Wednesday, August 12, 2015

naughtiness

An empty pigpen was worrisome tonight at dinnertime. I saw pig toys: two bowling balls, an old basketball, a blue pail and a very large stick. I also saw an empty house in the foreground.

I called out, "Piggy piggy piggy!?!? Pig pig pig??!" I heard a chorus of grunts from behind the little red house in the back of the pen. "We're back here, but we don't want you to see us right now! Just go away and come back in the morning for breakfast!"

Uh oh...

The red house in the background is the chickens' new "summer home". It was a pig house until two days ago, but Emma and I nailed up small boards to close the gaps on the door, and opened the back of the pig house, which shares a wall with the chicken run. I wanted my chickens to STAY in their home for now, but they needed more room, so I adjusted...apparently, the pigs did not adjust.

Those tricky pigs had chewed off the small boards we had nailed on, and found that their incredible chewing techniques and snouting opened the door. Oh magical day!

Here they are, ashamed of themselves (nope) in the chicken run. It was quite fun, and they all came to the outside door to tell me so with very cheeky grunts.
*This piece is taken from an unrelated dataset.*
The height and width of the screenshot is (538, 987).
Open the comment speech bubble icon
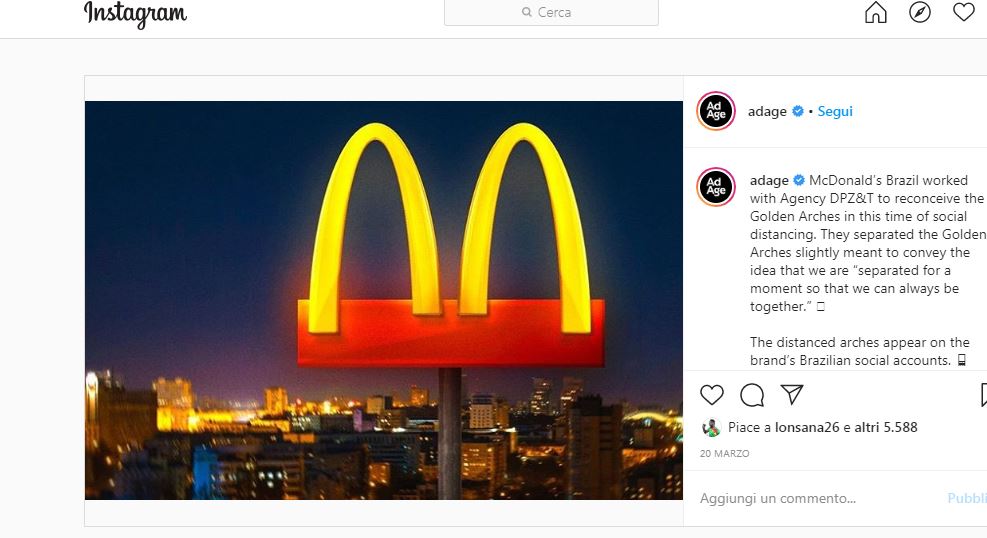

I'd like to tell you their names. I call the one on the far left "Mostly-Naughty". The one in the middle is named "Also-Naughty". The one in the background is "Slightly-ashamed-but-still-Naughty", and the one on the far right is "Still- Naughty". On a good day, we call them Knick-Knack, Jo-Jo, Trinket and Sue-Sue...but not today.

I  

Monday, August 10, 2015

pigs, ponds and witchgrass

Feeding pigs is tricky work. All four of them want to be fed first and only and now. This means a series of four small piles to keep them occupied while I fill their real pans along the fence.
I love their appreciative grunts and happy eyes when they are eating. I scratch ears and talk to them. They look up at me and nod their big heads. Pigs are amazing.
In the chilly air this morning, after feeding tricky pigs, I brought the wheelbarrow full of the lilac branches I'd trimmed from the front lilac yesterday to tip onto the burn pile. I stopped to take a look at our pond, and I realized how wonderful it was.
The quiet water is surrounded by so much plant and animal life. I decided to sit still and listen to what it wanted to show me: little frogs dipping and plopping here and there, boatman rising and rowing to the surface, a band of gnats up to no good, one lone large fly braving it, cattails, giant globes of red clover, pond weed, a stand of rushes, chickweed, dandelion, knap weed, witch grass and who-knows-what-else. Witch grass is what my mama always called "fairy wand" and we would pick them and wave them, place them in our hair and generally feel that we'd been blessed by the little plant. Seeing life through a witch grass fairy wand is essential.